Former theatre and TV studios in England

The Capitol Theatre was a cinema in Didsbury, Manchester later used as television studios by ITV contractor ABC Weekend TV from 1956 to 1968.

The building opened as a cinema in 1931, but was badly damaged by fire in April 1932 and was closed for repairs until August 1933. The cinema was equipped for the production of live shows, and was used for occasional pantomimes and amateur theatrical performances. In 1956 it was converted into television studios for ABC Weekend TV. Programmes such as Opportunity Knocks and Police Surgeon were made in the studios.

Following the merger of Associated Rediffusion and ABC to create Thames Television (on air from July 1968) the studios were leased to Yorkshire Television in 1967 for recording pre-launch programming whilst their own studios were being constructed and in 1970 was sold to Manchester Polytechnic and was the base for their theatre and television school from 1971. Renamed the Horniman Theatre, it staged performances by students of the college, including early performances by Julie Walters, Bernard Hill, and David Threlfall.
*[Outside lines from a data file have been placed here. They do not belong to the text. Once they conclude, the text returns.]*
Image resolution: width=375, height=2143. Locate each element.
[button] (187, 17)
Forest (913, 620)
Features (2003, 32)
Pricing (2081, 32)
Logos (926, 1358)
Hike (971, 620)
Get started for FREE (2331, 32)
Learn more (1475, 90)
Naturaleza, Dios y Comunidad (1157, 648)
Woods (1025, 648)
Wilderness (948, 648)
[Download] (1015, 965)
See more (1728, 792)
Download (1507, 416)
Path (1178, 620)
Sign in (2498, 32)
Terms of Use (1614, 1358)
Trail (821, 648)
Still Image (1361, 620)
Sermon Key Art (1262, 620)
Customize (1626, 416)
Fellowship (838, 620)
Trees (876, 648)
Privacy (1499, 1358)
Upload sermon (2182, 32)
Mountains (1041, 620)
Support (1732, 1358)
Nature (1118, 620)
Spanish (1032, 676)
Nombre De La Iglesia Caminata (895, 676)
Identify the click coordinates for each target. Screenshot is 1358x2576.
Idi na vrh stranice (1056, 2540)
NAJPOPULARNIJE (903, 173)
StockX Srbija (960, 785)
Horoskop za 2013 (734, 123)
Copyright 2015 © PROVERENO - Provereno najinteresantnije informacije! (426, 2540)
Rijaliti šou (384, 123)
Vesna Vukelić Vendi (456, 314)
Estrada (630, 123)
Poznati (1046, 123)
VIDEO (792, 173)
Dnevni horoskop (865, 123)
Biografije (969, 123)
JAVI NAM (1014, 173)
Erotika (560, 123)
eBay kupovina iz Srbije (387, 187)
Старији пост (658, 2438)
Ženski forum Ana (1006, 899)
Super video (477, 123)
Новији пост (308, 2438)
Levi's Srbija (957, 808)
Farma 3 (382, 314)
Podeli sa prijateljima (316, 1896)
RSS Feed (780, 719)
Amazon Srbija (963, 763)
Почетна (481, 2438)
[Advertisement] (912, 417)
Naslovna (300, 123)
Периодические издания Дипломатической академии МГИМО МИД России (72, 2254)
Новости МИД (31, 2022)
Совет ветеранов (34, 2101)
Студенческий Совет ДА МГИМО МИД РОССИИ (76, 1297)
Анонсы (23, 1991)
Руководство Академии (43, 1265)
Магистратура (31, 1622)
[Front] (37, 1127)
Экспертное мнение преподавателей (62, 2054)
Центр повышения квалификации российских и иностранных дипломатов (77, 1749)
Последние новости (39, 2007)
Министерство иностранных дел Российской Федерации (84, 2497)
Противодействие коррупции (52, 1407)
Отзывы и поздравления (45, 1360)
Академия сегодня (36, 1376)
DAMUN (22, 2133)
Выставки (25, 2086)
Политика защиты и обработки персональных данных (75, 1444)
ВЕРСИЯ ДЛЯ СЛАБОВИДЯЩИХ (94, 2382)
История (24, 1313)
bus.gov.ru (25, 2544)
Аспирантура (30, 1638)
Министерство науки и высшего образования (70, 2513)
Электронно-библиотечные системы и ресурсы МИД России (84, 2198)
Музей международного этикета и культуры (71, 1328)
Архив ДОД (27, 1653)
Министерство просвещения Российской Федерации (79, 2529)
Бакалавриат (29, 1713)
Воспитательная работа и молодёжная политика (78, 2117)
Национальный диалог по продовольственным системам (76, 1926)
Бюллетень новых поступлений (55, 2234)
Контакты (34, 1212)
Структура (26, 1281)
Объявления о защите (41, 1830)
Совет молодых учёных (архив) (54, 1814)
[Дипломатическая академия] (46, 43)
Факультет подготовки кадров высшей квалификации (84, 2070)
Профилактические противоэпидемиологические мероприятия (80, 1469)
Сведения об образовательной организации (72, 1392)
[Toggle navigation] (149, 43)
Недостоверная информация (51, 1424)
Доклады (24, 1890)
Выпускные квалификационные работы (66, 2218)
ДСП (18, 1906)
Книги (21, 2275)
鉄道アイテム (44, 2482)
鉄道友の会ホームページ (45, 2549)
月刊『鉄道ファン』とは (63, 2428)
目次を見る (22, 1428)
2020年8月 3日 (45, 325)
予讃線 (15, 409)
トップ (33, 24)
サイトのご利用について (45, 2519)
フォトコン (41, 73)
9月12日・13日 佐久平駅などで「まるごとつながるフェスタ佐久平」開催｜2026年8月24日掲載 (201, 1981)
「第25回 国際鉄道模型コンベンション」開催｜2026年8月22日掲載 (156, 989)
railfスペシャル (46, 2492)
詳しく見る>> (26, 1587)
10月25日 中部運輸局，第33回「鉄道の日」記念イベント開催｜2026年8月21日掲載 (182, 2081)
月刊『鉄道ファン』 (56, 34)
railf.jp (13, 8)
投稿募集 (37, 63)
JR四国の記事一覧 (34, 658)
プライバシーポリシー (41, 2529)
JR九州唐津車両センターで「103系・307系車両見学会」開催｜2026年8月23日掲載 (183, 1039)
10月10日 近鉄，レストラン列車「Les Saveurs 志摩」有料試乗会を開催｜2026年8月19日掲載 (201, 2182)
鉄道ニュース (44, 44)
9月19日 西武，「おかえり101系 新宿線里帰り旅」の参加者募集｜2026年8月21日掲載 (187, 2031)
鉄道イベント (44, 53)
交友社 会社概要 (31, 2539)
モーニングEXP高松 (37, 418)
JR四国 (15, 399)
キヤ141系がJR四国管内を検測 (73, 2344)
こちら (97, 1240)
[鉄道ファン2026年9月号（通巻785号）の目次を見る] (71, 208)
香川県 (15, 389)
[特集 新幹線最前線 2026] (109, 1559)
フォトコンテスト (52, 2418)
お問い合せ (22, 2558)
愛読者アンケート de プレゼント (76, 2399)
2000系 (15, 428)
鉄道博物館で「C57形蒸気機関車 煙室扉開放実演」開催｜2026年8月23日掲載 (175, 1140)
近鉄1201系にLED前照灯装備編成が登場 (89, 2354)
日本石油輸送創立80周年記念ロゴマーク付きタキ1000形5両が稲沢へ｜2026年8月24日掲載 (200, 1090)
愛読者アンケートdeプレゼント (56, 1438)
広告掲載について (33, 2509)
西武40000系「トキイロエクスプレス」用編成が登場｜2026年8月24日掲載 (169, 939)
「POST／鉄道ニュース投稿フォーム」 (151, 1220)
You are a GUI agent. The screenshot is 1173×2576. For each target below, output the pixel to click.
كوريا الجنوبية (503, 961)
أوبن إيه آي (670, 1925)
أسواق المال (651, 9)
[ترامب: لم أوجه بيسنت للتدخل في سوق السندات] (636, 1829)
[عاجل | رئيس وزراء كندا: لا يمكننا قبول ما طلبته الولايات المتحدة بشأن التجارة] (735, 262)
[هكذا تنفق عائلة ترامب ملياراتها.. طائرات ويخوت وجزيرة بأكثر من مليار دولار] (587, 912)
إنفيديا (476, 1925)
The theatre reverted to its original name in 1987, and the polytechnic was granted university status as "Manchester Metropolitan University" on 15 September 1992 under the provisions of the Further and Higher Education Act 1992.

As part of the university restructuring in 1997, the building was sold to a development company and demolished to make way for blocks of flats. The School of Theatre moved its faculty and performance space to the All Saints campus on Oxford Road, where there is now a new Capitol Theatre, a 140-seat studio space.